Lattice symmetries – or maybe it is the endless complexities/simplicities of solid geometry – are fascinating. Higher “dimensionality” is sometimes unavoidable to organize the multiple properties of complex systems, but I would argue that it is an unnecessary confusion to refer to “properties” as “dimensions”. It would be perhaps possible to describe people in a “higher dimensional” space of location on the surface of the Earth, profession, gender, age and who-knows-what, but what would be gained by referring to the multiple attributes of human lives as a multi-dimensional space? So, I favor the traditional view of “dimensions” as referring to the three dimensions of space and one of time, and calling the many other fundamental properties of physical objects simply “properties”.
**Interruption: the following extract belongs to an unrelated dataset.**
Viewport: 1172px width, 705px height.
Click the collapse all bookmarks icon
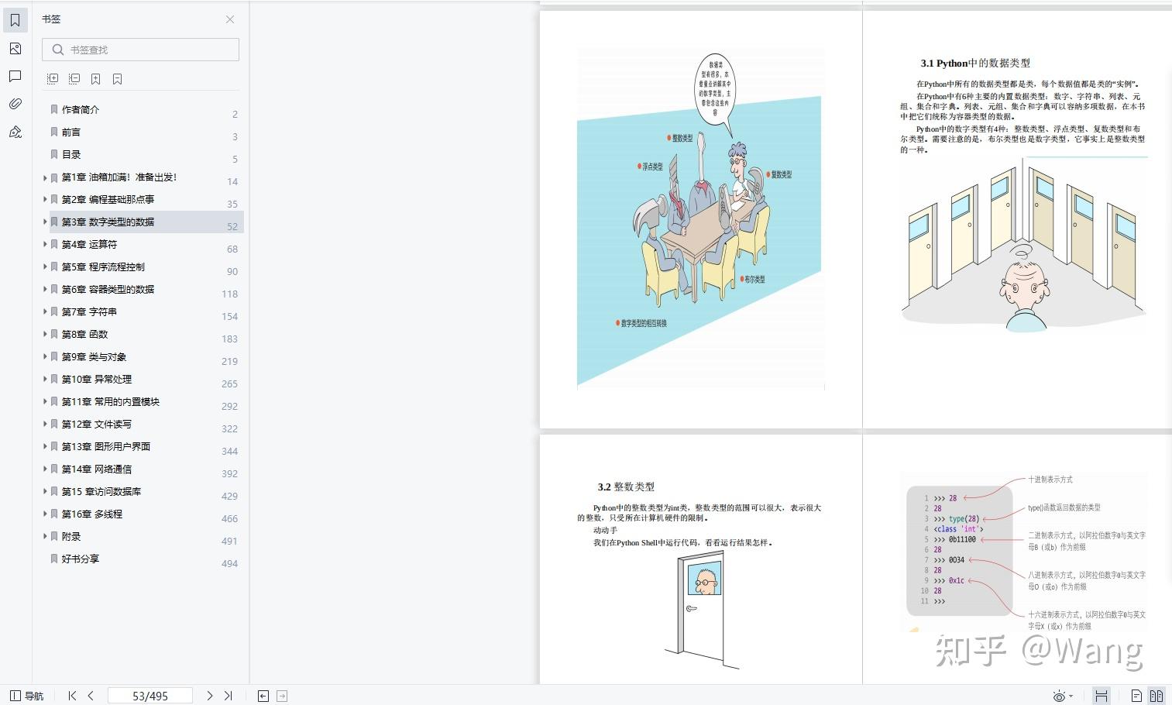pos(74,78)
Coming back to the unfinished business of nuclear structure theory, the phase state of nuclear matter and the densities at which phase transitions might be expected have been studied since the late 1960s – initially in the context of neutron star matter. Unfortunately, estimates of the condensation density of nuclear matter (N=Z) range from normal nuclear densities (0.17 nucleons/fm^3) to 2-fold that figure or more, and there is still no widely-accepted Equation-of-State for nuclear matter. If the lower condensation densities are accurate, then the one-to-one correspondence between the antiferromagnetic fcc lattice and many of the quantal properties of nuclei becomes of interest as a physical model. As a small group of us have been shouting since the 1970s, various physical interpretations of the lattice might be possible, but the isomorphism just can’t be ignored! I tend to favor the more radical “nuclei are lattices” interpretation, primarily because the model predicts the asymmetrical fragment masses produced in thermal fission. Using our nuclear visualization software (NVS, Windows and Mac versions available at: ~cook/NVSdownload.html), simply construct a Uranium-235 nucleus in the fcc model (using the default IPM build-up sequence or with surface nucleons shifted around to equivalent positions), and a thermal neutron, slice it along its lattice planes (repeat 10 thousand times!), and collect the statistics on the fragments that are most favored. What you get is a fairly reasonable reproduction of the experimental data. No adjustable “asymmetry parameters,” no asymmetrical “neck” connecting the fragments, no post hoc massage of the model to fit the data! That result alone suggests that the 3D fcc geometry is real for large nuclei, and not simply some sort of abstract analog of nuclear quantal symmetries.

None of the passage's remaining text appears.